RECORDS FOR THIS TASK:
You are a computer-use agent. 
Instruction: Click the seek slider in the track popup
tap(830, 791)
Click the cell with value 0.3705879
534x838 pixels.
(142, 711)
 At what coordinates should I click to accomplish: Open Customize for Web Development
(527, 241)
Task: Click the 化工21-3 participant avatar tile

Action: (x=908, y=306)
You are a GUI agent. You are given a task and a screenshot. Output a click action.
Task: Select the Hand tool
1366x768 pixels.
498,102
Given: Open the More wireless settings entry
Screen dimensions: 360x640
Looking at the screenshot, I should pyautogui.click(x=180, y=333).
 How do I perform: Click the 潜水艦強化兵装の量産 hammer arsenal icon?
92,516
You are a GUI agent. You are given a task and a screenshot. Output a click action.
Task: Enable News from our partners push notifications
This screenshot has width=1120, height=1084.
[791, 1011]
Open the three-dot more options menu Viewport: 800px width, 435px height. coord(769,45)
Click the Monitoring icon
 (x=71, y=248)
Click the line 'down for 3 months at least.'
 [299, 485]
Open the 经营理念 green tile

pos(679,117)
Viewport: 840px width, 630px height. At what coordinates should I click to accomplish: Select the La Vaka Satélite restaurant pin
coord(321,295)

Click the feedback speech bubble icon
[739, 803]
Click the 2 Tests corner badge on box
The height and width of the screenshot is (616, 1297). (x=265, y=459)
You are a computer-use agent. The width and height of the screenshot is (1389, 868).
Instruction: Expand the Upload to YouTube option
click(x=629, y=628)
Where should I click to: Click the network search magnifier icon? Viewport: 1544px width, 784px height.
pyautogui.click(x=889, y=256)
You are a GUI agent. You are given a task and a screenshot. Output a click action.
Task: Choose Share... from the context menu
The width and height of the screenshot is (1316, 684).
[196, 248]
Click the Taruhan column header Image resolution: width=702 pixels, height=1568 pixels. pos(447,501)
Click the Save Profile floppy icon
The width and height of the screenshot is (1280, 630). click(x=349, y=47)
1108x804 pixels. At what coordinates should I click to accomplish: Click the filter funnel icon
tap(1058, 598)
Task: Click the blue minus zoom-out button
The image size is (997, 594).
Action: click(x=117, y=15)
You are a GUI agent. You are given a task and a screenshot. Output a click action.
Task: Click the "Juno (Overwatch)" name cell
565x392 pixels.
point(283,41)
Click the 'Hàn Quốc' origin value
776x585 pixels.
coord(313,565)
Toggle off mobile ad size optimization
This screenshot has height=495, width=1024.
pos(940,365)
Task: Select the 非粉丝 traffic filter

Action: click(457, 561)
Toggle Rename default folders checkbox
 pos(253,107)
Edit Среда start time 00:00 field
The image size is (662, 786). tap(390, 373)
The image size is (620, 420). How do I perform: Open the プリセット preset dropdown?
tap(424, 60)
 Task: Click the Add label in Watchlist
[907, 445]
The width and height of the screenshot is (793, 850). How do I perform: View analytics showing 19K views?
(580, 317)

EXERCISE INSTRUCTIONS:
Every record must appear in the answer exactly as it appears above.

RESPONSE AREA:
You are a computer-use agent. 
Instruction: Click the seek slider in the track popup
tap(830, 791)
Click the cell with value 0.3705879
534x838 pixels.
(142, 711)
 At what coordinates should I click to accomplish: Open Customize for Web Development
(527, 241)
Task: Click the 化工21-3 participant avatar tile

Action: (x=908, y=306)
You are a GUI agent. You are given a task and a screenshot. Output a click action.
Task: Select the Hand tool
1366x768 pixels.
498,102
Given: Open the More wireless settings entry
Screen dimensions: 360x640
Looking at the screenshot, I should pyautogui.click(x=180, y=333).
 How do I perform: Click the 潜水艦強化兵装の量産 hammer arsenal icon?
92,516
You are a GUI agent. You are given a task and a screenshot. Output a click action.
Task: Enable News from our partners push notifications
This screenshot has width=1120, height=1084.
[791, 1011]
Open the three-dot more options menu Viewport: 800px width, 435px height. coord(769,45)
Click the Monitoring icon
 (x=71, y=248)
Click the line 'down for 3 months at least.'
 [299, 485]
Open the 经营理念 green tile

pos(679,117)
Viewport: 840px width, 630px height. At what coordinates should I click to accomplish: Select the La Vaka Satélite restaurant pin
coord(321,295)

Click the feedback speech bubble icon
[739, 803]
Click the 2 Tests corner badge on box
The height and width of the screenshot is (616, 1297). (x=265, y=459)
You are a computer-use agent. The width and height of the screenshot is (1389, 868).
Instruction: Expand the Upload to YouTube option
click(x=629, y=628)
Where should I click to: Click the network search magnifier icon? Viewport: 1544px width, 784px height.
pyautogui.click(x=889, y=256)
You are a GUI agent. You are given a task and a screenshot. Output a click action.
Task: Choose Share... from the context menu
The width and height of the screenshot is (1316, 684).
[196, 248]
Click the Taruhan column header Image resolution: width=702 pixels, height=1568 pixels. pos(447,501)
Click the Save Profile floppy icon
The width and height of the screenshot is (1280, 630). click(x=349, y=47)
1108x804 pixels. At what coordinates should I click to accomplish: Click the filter funnel icon
tap(1058, 598)
Task: Click the blue minus zoom-out button
The image size is (997, 594).
Action: click(x=117, y=15)
You are a GUI agent. You are given a task and a screenshot. Output a click action.
Task: Click the "Juno (Overwatch)" name cell
565x392 pixels.
point(283,41)
Click the 'Hàn Quốc' origin value
776x585 pixels.
coord(313,565)
Toggle off mobile ad size optimization
This screenshot has height=495, width=1024.
pos(940,365)
Task: Select the 非粉丝 traffic filter

Action: click(457, 561)
Toggle Rename default folders checkbox
 pos(253,107)
Edit Среда start time 00:00 field
The image size is (662, 786). tap(390, 373)
The image size is (620, 420). How do I perform: Open the プリセット preset dropdown?
tap(424, 60)
 Task: Click the Add label in Watchlist
[907, 445]
The width and height of the screenshot is (793, 850). How do I perform: View analytics showing 19K views?
(580, 317)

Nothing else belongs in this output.